Já no que se refere aos simbióticos, existe um crescente corpo de evidências que revela a interação modulatória benéfica de probióticos e prebióticos com a microbiota intestinal humana, mostrando resultados promissores em relação à sua eficiência em melhorar os sintomas de SII.

No entanto, seus mecanismos de ação ainda não são totalmente compreendidos. Uma das grandes dificuldades é a diferença dos perfis clínicos dos pacientes com SII que resulta em diferentes respostas após a mesma administração de probióticos. Ou seja, vários fatores como idade, sexo, dieta, hábitos intestinais, composição da microbiota e presença de comorbidades psicológicas podem influenciar nos resultados.

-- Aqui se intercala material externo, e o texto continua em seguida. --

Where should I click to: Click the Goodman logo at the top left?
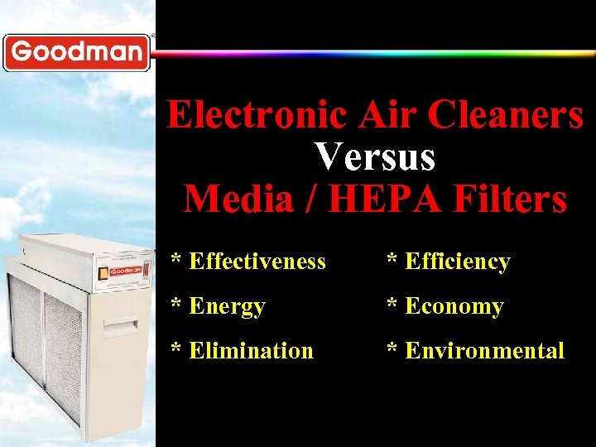click(77, 52)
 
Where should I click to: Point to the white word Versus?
click(375, 157)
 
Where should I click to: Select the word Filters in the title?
click(507, 199)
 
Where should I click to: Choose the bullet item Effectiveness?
click(257, 262)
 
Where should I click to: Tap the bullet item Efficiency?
click(457, 262)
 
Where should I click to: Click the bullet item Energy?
click(227, 306)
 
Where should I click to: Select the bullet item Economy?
click(454, 306)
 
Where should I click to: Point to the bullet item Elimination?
click(251, 351)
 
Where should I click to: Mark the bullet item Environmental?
click(484, 351)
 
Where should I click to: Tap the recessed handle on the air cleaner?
click(120, 324)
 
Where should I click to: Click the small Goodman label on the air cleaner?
click(127, 270)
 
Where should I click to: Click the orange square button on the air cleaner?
click(103, 272)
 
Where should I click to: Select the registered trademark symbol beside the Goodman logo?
click(152, 36)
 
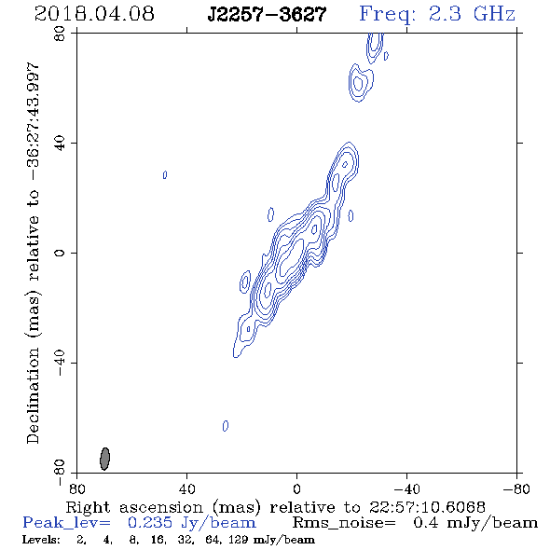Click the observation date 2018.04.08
pos(94,14)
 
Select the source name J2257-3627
pos(267,14)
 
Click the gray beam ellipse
pos(105,459)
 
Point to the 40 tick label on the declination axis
pos(60,144)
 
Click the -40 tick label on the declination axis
pos(60,363)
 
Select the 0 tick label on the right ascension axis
pos(296,488)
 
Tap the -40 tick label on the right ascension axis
pos(406,488)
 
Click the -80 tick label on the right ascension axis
pos(516,488)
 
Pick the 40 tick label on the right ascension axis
pos(186,488)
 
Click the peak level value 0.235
pos(150,523)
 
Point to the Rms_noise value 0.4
pos(426,523)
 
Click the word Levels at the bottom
pos(41,539)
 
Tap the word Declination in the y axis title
pos(33,395)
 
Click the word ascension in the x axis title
pos(161,507)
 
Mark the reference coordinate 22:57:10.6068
pos(427,507)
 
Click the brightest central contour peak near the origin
pos(290,258)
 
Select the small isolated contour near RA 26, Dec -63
pos(226,425)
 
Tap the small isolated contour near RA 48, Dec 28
pos(165,174)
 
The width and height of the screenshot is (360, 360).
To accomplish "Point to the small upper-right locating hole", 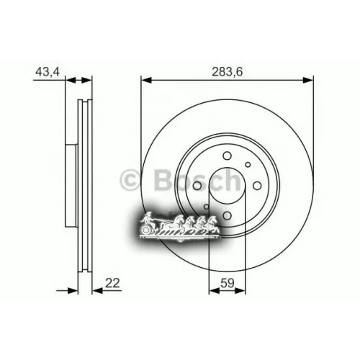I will click(248, 165).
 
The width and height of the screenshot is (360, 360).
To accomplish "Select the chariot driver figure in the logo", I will click(148, 217).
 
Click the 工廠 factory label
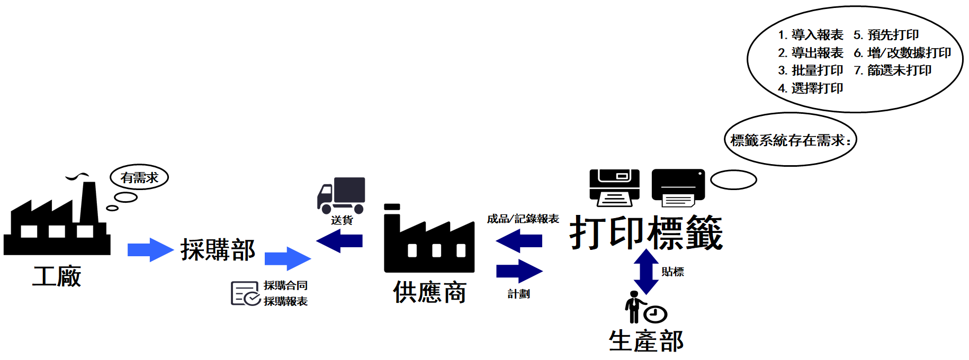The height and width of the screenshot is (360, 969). point(57,276)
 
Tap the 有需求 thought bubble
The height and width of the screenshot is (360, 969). point(139,178)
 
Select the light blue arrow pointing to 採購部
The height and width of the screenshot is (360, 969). point(150,250)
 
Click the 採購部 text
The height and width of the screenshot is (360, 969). point(218,250)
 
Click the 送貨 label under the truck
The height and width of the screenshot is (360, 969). point(342,220)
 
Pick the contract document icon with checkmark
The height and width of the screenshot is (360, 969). point(245,294)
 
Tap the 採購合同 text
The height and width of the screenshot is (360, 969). point(285,286)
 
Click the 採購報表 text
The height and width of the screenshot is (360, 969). point(285,301)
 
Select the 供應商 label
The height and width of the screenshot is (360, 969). point(429,292)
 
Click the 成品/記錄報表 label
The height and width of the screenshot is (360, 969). point(523,219)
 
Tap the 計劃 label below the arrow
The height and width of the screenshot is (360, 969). point(518,294)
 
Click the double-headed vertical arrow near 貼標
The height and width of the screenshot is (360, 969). point(646,272)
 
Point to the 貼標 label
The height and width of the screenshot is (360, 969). point(672,272)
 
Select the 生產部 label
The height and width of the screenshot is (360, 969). point(646,341)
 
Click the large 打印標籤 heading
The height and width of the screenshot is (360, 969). point(646,233)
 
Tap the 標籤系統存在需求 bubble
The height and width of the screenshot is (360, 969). point(790,140)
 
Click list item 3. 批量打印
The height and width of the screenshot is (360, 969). point(810,70)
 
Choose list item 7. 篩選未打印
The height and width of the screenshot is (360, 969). point(893,70)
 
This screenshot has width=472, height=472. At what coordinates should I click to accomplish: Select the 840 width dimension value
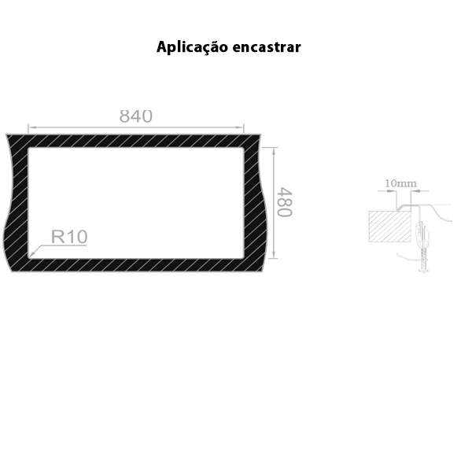click(x=135, y=116)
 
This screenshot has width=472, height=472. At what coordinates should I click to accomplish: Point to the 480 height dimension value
click(x=284, y=202)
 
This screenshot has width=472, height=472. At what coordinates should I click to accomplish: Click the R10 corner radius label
click(x=69, y=236)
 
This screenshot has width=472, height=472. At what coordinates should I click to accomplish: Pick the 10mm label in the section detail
click(x=401, y=184)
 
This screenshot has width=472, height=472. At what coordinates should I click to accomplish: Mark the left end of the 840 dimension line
click(x=28, y=127)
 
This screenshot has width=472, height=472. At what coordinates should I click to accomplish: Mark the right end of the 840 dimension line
click(x=243, y=127)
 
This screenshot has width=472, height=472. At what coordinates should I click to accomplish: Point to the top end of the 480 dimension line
click(x=273, y=148)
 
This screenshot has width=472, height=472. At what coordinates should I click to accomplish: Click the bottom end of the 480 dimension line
click(x=273, y=257)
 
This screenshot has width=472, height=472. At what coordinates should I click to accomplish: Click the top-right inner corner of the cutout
click(x=243, y=148)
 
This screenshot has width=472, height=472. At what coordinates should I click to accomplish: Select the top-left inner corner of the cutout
click(x=28, y=148)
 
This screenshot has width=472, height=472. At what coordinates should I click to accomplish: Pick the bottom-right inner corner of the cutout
click(x=243, y=257)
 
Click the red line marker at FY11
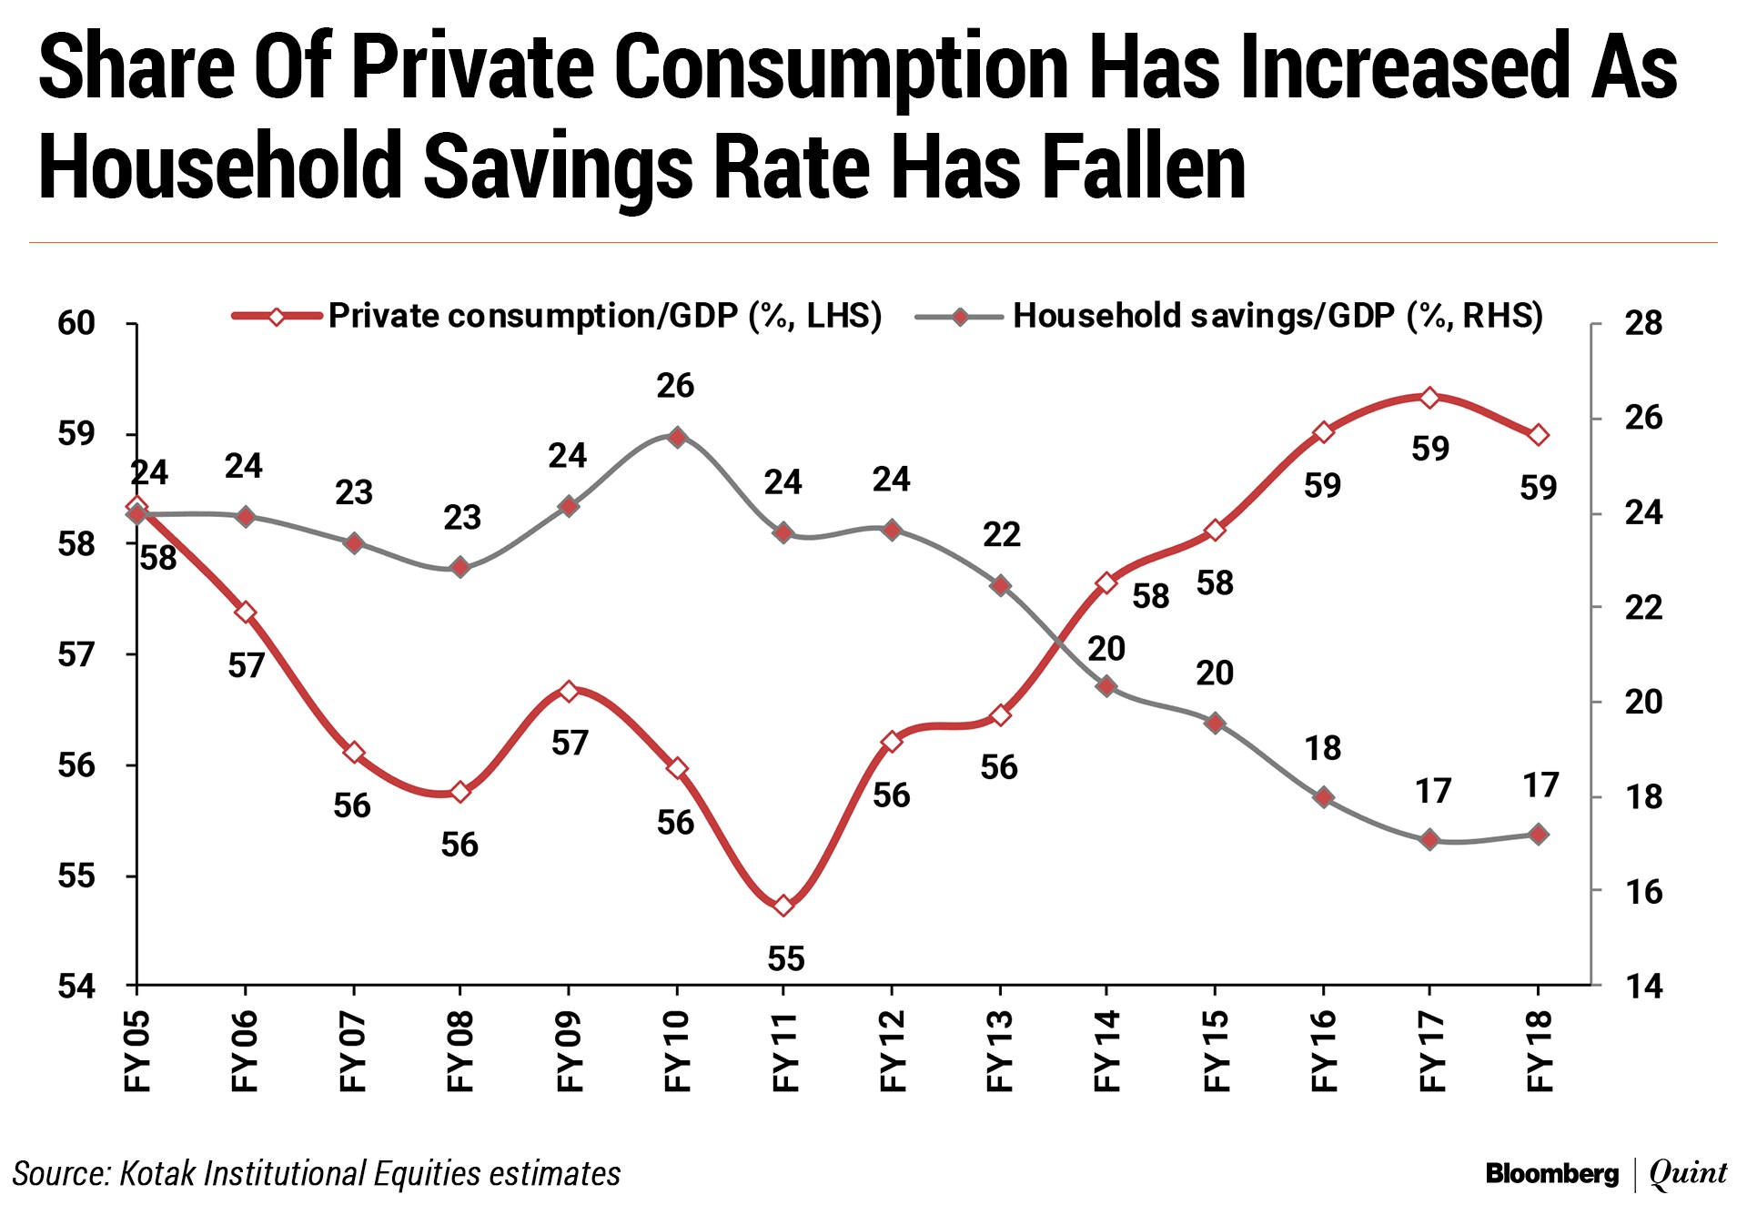pos(784,906)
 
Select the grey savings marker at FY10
pos(676,437)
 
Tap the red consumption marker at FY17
pos(1429,398)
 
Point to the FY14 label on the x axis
pos(1107,1050)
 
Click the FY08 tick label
pos(460,1050)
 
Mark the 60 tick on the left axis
pos(76,323)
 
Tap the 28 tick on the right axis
pos(1643,323)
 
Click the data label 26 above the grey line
pos(675,386)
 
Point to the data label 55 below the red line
pos(786,958)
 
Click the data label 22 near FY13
pos(1001,534)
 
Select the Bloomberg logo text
pos(1551,1174)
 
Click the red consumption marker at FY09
pos(569,692)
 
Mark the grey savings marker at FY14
pos(1106,686)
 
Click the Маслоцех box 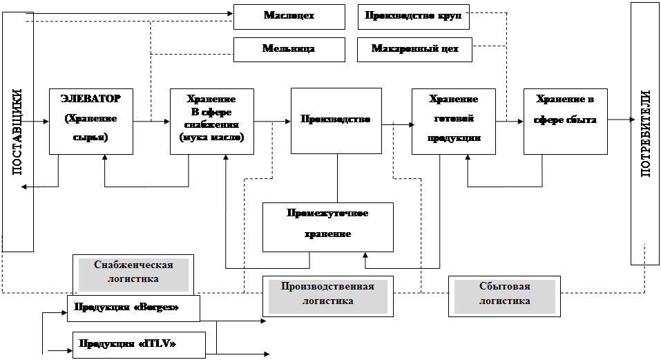pyautogui.click(x=289, y=17)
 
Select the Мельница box pyautogui.click(x=289, y=49)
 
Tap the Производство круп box pyautogui.click(x=414, y=17)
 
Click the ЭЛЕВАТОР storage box pyautogui.click(x=90, y=121)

Assim sendo, mais ensaios clínicos ainda são necessários para uma conclusão mais relevante. Contudo, já podemos considerar que existem efeitos benéficos heterogêneos da intervenção simbiótica, desde a melhora dos sintomas gerais até a melhora dos sintomas específicos, como aumento da frequência das fezes, redução do inchaço abdominal ou dor abdominal.

Referência bibliográfica:

SIMON, E.; C. ALINOIU, L.F.; MITREA, L.; VODNAR, D.C. Probiotics,Prebiotics, and Synbiotics:Implications and Beneficial Effectsagainst Irritable Bowel Syndrome. Nutrients, 13, 211, 2021.